## Records for this exercise
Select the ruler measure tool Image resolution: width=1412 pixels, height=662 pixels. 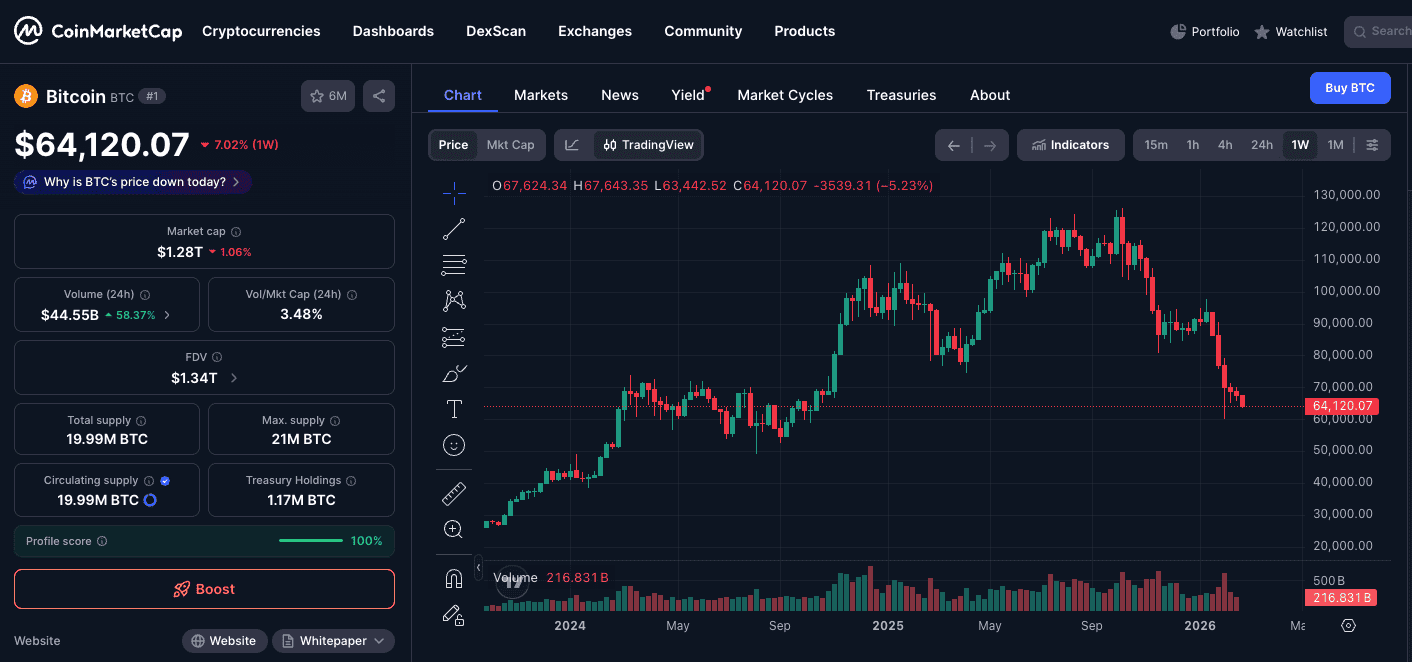pyautogui.click(x=454, y=494)
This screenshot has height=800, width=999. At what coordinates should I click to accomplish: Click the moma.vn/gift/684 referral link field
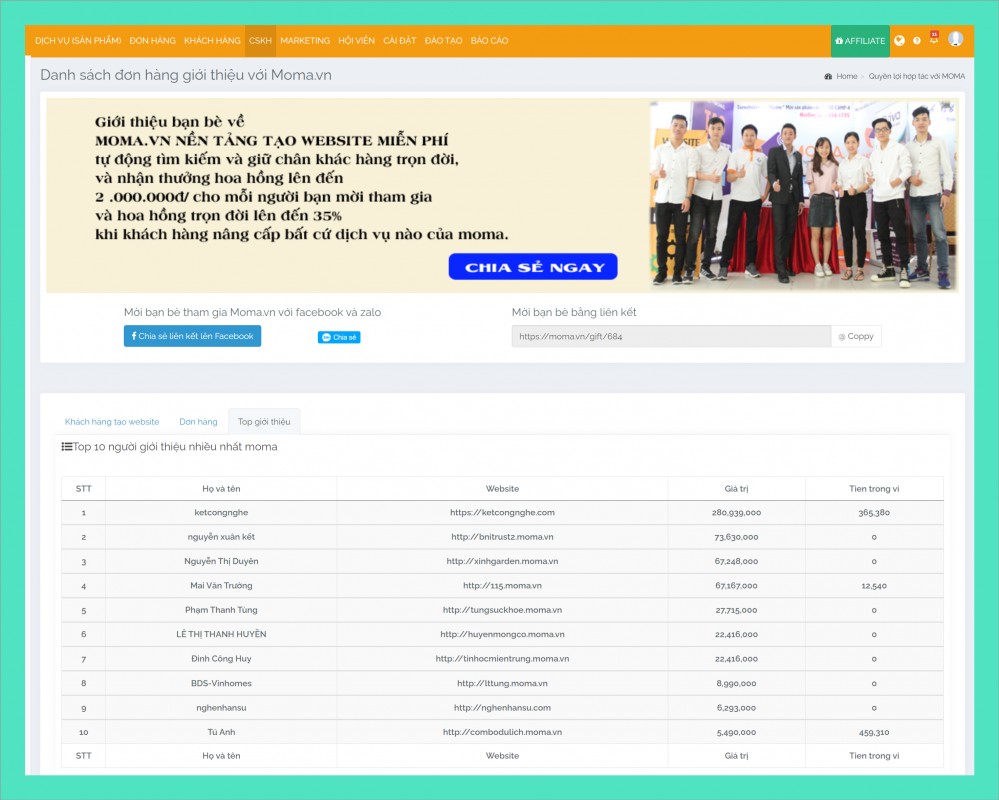coord(671,337)
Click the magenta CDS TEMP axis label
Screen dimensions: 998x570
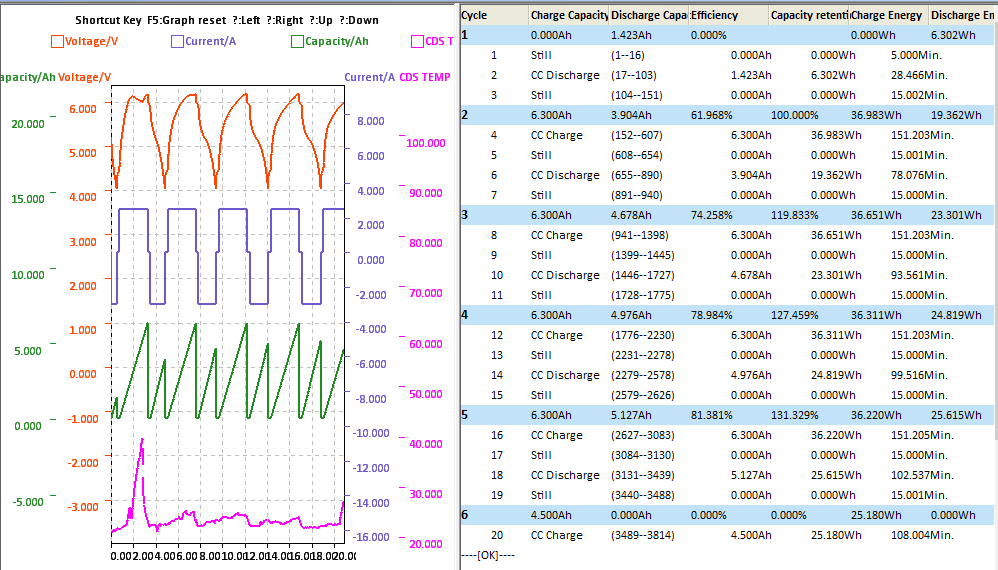pos(424,77)
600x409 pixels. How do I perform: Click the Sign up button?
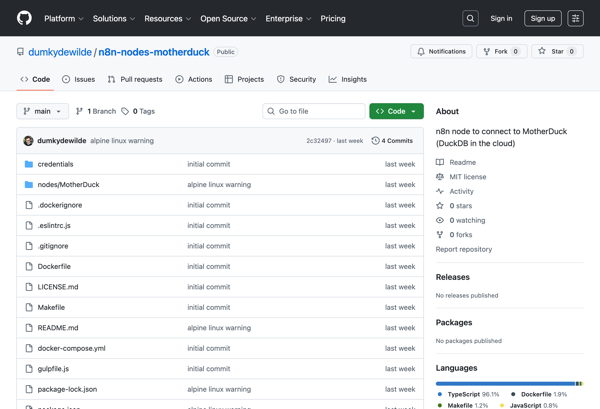pyautogui.click(x=543, y=18)
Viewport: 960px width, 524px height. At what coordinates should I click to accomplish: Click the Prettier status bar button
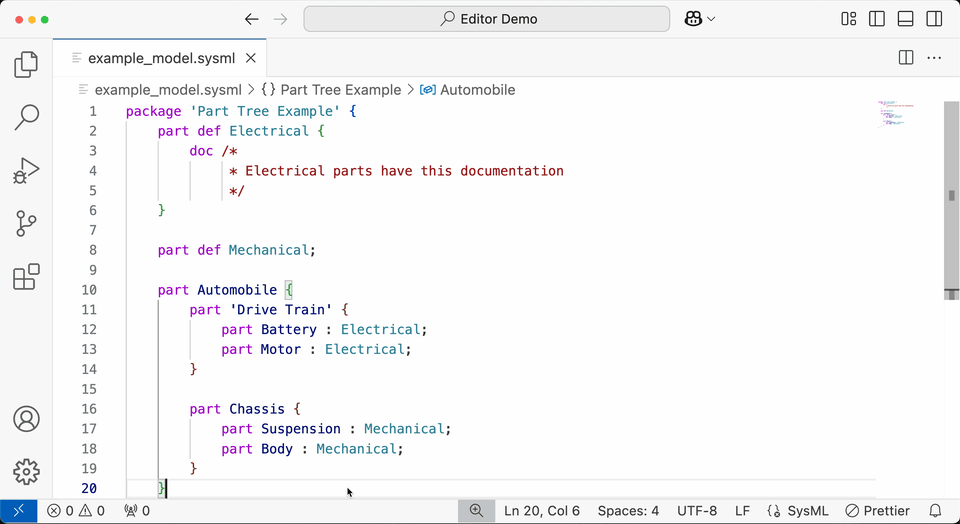coord(877,511)
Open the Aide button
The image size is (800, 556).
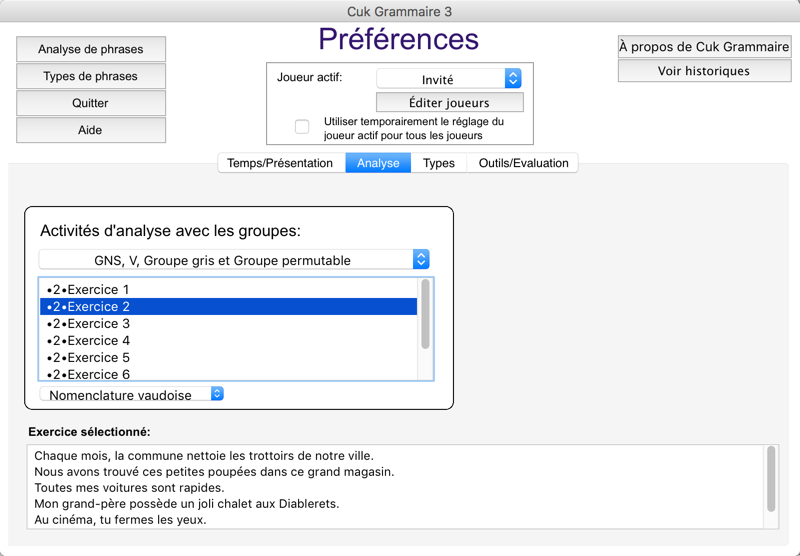click(91, 130)
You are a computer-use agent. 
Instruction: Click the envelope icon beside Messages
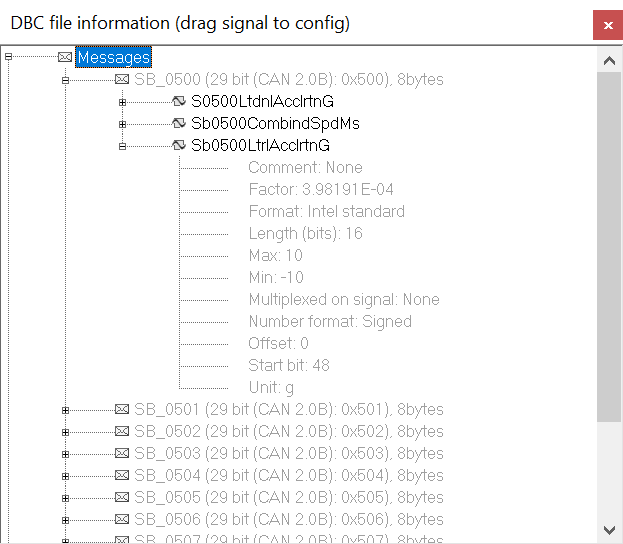click(65, 58)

## Your goal
The output must match, line for line, the span from the line containing "Screen dimensions: 998x570" through the end of the data, with the pictures removed.

## Solution
Screen dimensions: 998x570
pos(424,77)
600x409 pixels. How do I perform: Click the Sign up button?
pyautogui.click(x=543, y=18)
Viewport: 960px width, 524px height. At what coordinates should I click to accomplish: Click the Prettier status bar button
coord(877,511)
Open the Aide button
The image size is (800, 556).
click(91, 130)
You are a computer-use agent. 
Instruction: Click the envelope icon beside Messages
click(65, 58)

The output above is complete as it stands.